Reputation: 618
Similar to the question described earlier, I followed the spaceflights tutorial, at create pipeline step, I got the following error when running kedro run --node=preproces_companies_node
ValueError: Pipeline does not contain nodes named ['preprocess_companies_node'].
The relevant files are specified as instructed in the tutorial
from kedro.pipeline import Pipeline, node
from .nodes import preprocess_companies, preprocess_shuttles
def create_pipeline(**kwargs):
return Pipeline(
[
node(
func=preprocess_companies,
inputs="companies",
outputs="preprocessed_companies",
name="preprocess_companies_node",
),
node(
func=preprocess_shuttles,
inputs="shuttles",
outputs="preprocessed_shuttles",
name="preprocess_shuttles_node",
),
]
)
def preprocess_companies(companies: pd.DataFrame) -> pd.DataFrame:
"""Preprocesses the data for companies.
Args:
companies: Raw data.
Returns:
Preprocessed data, with `company_rating` converted to a float and
`iata_approved` converted to boolean.
"""
companies["iata_approved"] = _is_true(companies["iata_approved"])

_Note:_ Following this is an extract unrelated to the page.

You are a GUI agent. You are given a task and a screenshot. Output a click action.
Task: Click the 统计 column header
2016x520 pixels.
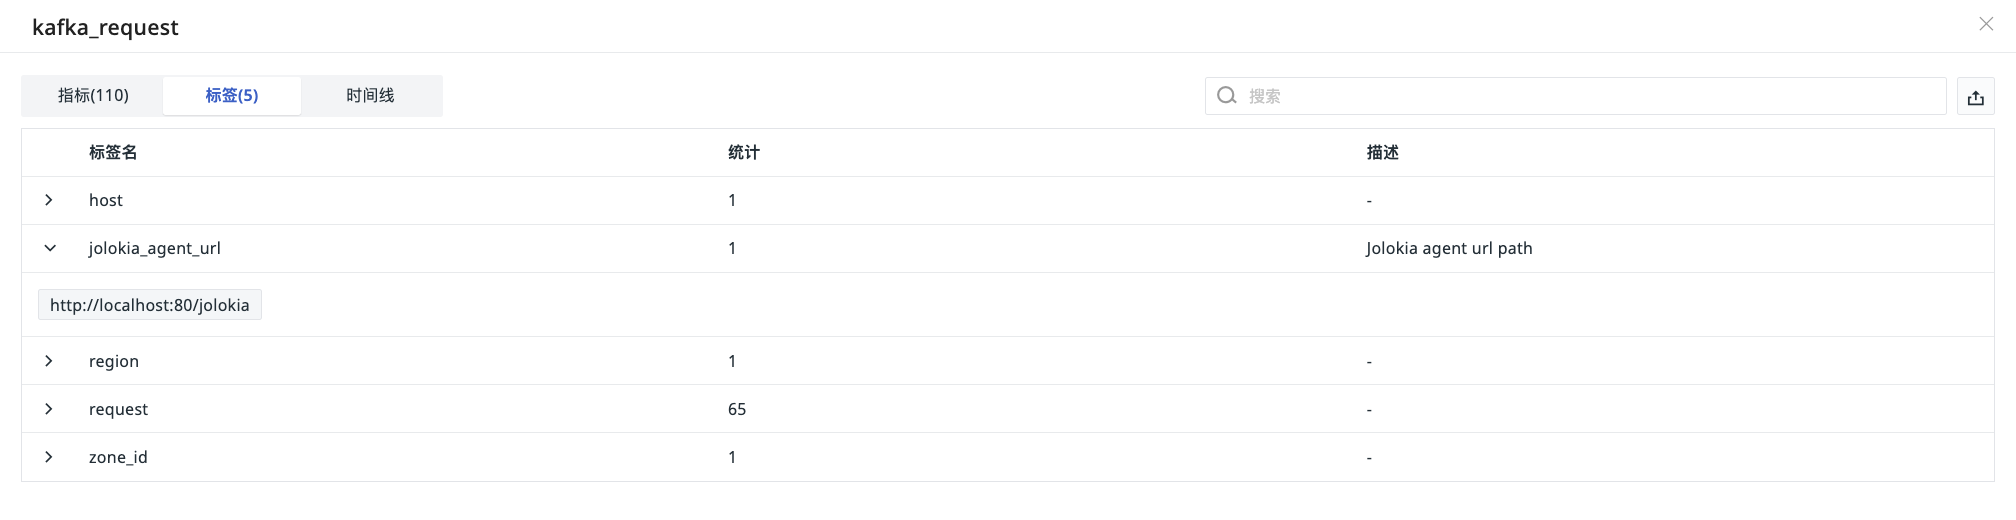coord(744,152)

companies["company_rating"] = _parse_percentage(companies["company_rating"])
return companies
def preprocess_shuttles(shuttles: pd.DataFrame) -> pd.DataFrame:
"""Preprocesses the data for shuttles.
Args:
shuttles: Raw data.
Returns:
Preprocessed data, with `price` converted to a float and `d_check_complete`,
`moon_clearance_complete` converted to boolean.
"""
shuttles["d_check_complete"] = _is_true(shuttles["d_check_complete"])

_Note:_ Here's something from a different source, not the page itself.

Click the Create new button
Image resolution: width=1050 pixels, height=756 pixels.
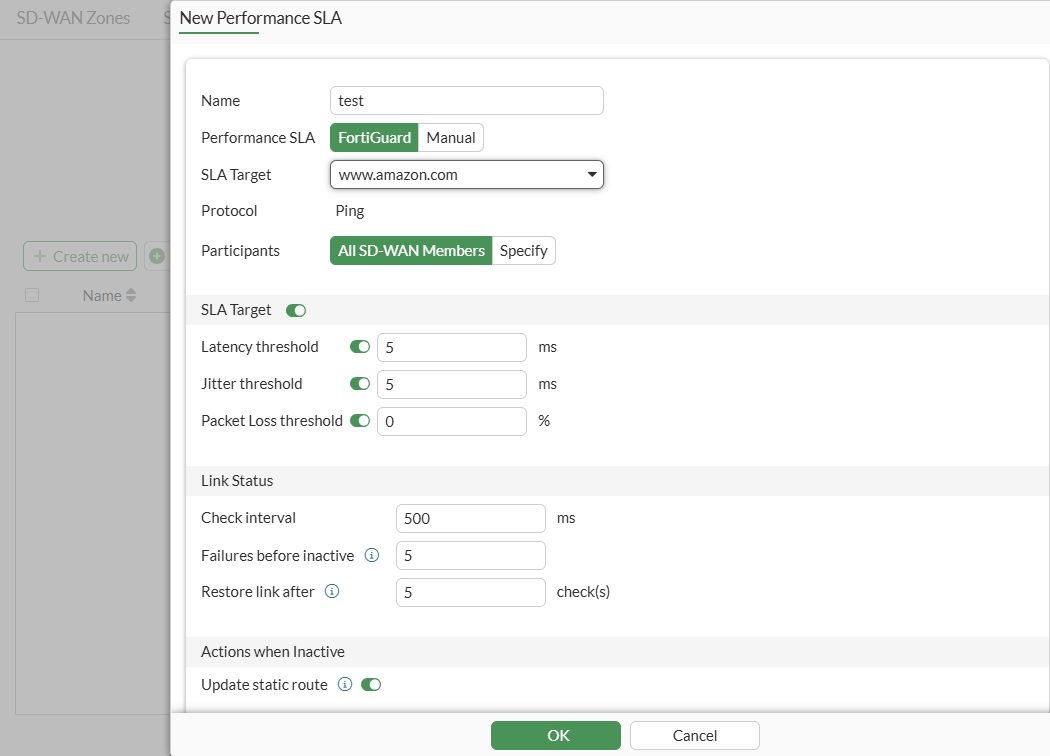coord(79,256)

shuttles["moon_clearance_complete"] = _is_true(shuttles["moon_clearance_complete"])
shuttles["price"] = _parse_money(shuttles["price"])
return shuttles
from typing import Dict
from kedro.pipeline import Pipeline
from kedro_tutorial.pipelines import data_processing as dp
def register_pipelines() -> Dict[str, Pipeline]:
"""Register the project's pipeline.
Returns:
A mapping from a pipeline name to a ``Pipeline`` object.
"""
data_processing_pipeline = dp.create_pipeline()
return {
"__default__": data_processing_pipeline,
"dp": data_processing_pipeline,
}
I made sure I have registered a __default__
pipeline and my node name is exactly as the command runs preprocess_companies_node
My Kedro version is 0.16.6 and python version is 3.7.10
Any idea what I did wrong here?
Thank you.
Upvotes: 1
Views: 1835
Reputation: 563
The issue is that you are following the tutorial for version 0.17.3+
, while using kedro==0.16.6
. This is an easy mistake to make, don't fret. The pipeline_registry.py
module was introduced in 0.17.3
. Your options are to upgrade to the latest kedro version or to put your register your pipelines in a module called hooks.py
rather than pipeline_registry.py
.
# src/<project_name>/hooks.py
"""Project hooks."""
from typing import Any, Dict, Iterable, Optional
from kedro.config import ConfigLoader
from kedro.framework.hooks import hook_impl
from kedro.io import DataCatalog
from kedro.pipeline import Pipeline
from kedro.versioning import Journal
from sixteen.pipelines import data_engineering as de
from sixteen.pipelines import data_science as ds
class ProjectHooks:
@hook_impl
def register_pipelines(self) -> Dict[str, Pipeline]:
"""Register the project's pipeline.
Returns:
A mapping from a pipeline name to a ``Pipeline`` object.
"""
data_engineering_pipeline = de.create_pipeline()
data_science_pipeline = ds.create_pipeline()
return {
"de": data_engineering_pipeline,
"ds": data_science_pipeline,
"__default__": data_engineering_pipeline + data_science_pipeline,
}
@hook_impl
def register_config_loader(self, conf_paths: Iterable[str]) -> ConfigLoader:
return ConfigLoader(conf_paths)
@hook_impl
def register_catalog(
self,
catalog: Optional[Dict[str, Dict[str, Any]]],
credentials: Dict[str, Dict[str, Any]],
load_versions: Dict[str, str],
save_version: str,
journal: Journal,
) -> DataCatalog:
return DataCatalog.from_config(
catalog, credentials, load_versions, save_version, journal
)
project_hooks = ProjectHooks()
You can generate a full example for this version for yourself by running a kedro new
command against this version.
# these bash two commands are safe to run outside of a virtual environment
# pipx creates the virtual environment for you
pip install pipx
pipx run --spec kedro==0.16.6 kedro new
The rest of your code looks like valid 0.16.6
kedro to me. Once you get your pipeline_registry
moved into hooks
you can confirm that it works with the kedro pipeline list
command to ensure kedro is picking up your pipeline code.
Upvotes: 3